Segment Start: MATERIAL FOR THIS EXERCISE

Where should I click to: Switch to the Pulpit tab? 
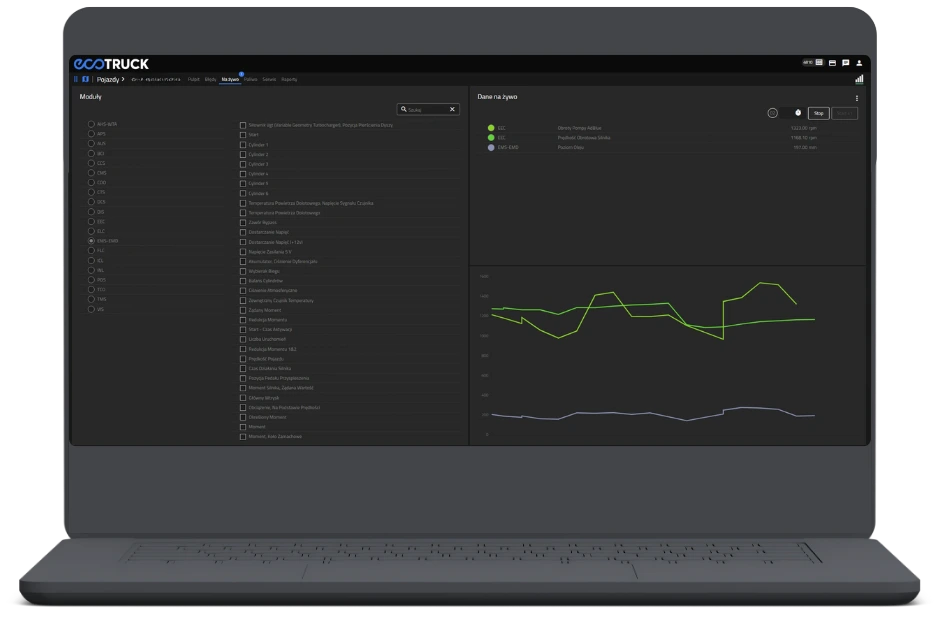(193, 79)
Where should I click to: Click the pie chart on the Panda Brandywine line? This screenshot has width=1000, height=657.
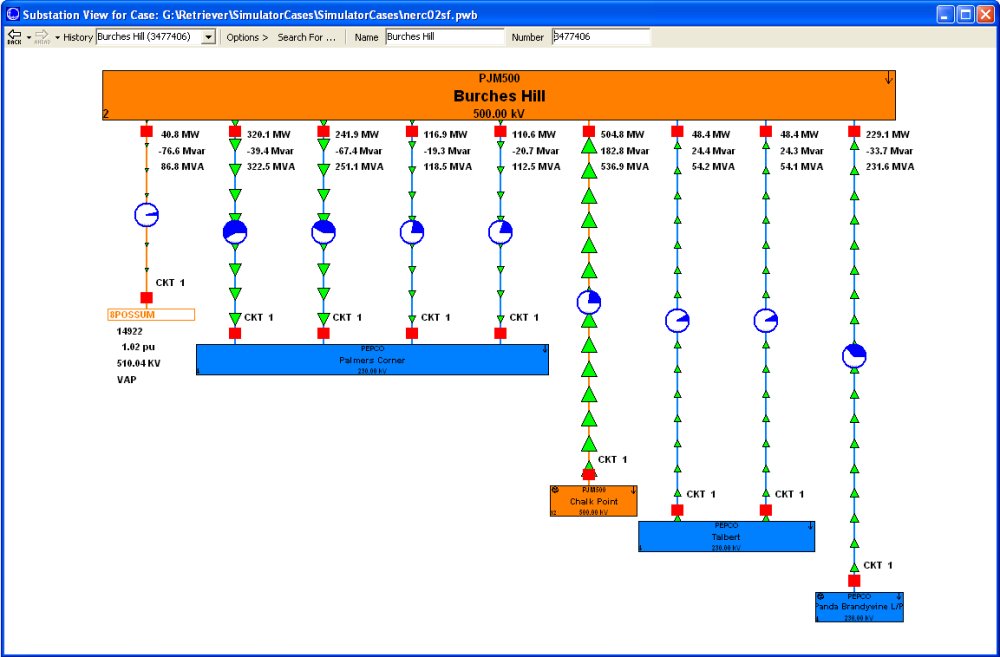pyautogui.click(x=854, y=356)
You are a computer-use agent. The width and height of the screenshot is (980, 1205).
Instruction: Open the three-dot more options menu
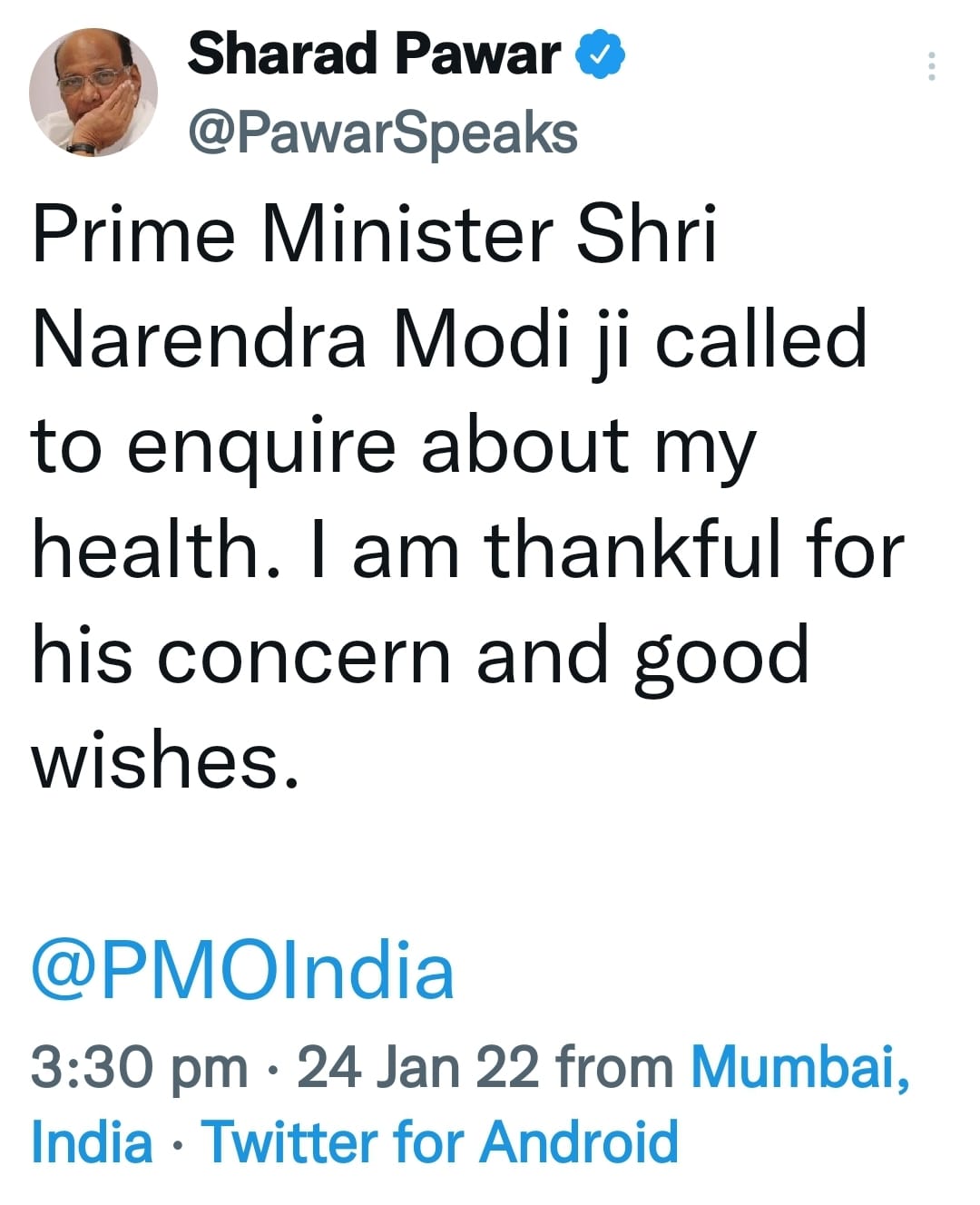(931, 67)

Segment End: MATERIAL FOR THIS EXERCISE

* TASK DIRECTIONS: The lines from the one containing "Where should I click to: Click" through the end of the data above are to be copied exactly, both ends included, and pictures are to be omitted.

* SOLUTION TO THIS PROBLEM:
Where should I click to: Click the pie chart on the Panda Brandywine line? This screenshot has width=1000, height=657.
pyautogui.click(x=854, y=356)
You are a computer-use agent. The width and height of the screenshot is (980, 1205).
Instruction: Open the three-dot more options menu
(931, 67)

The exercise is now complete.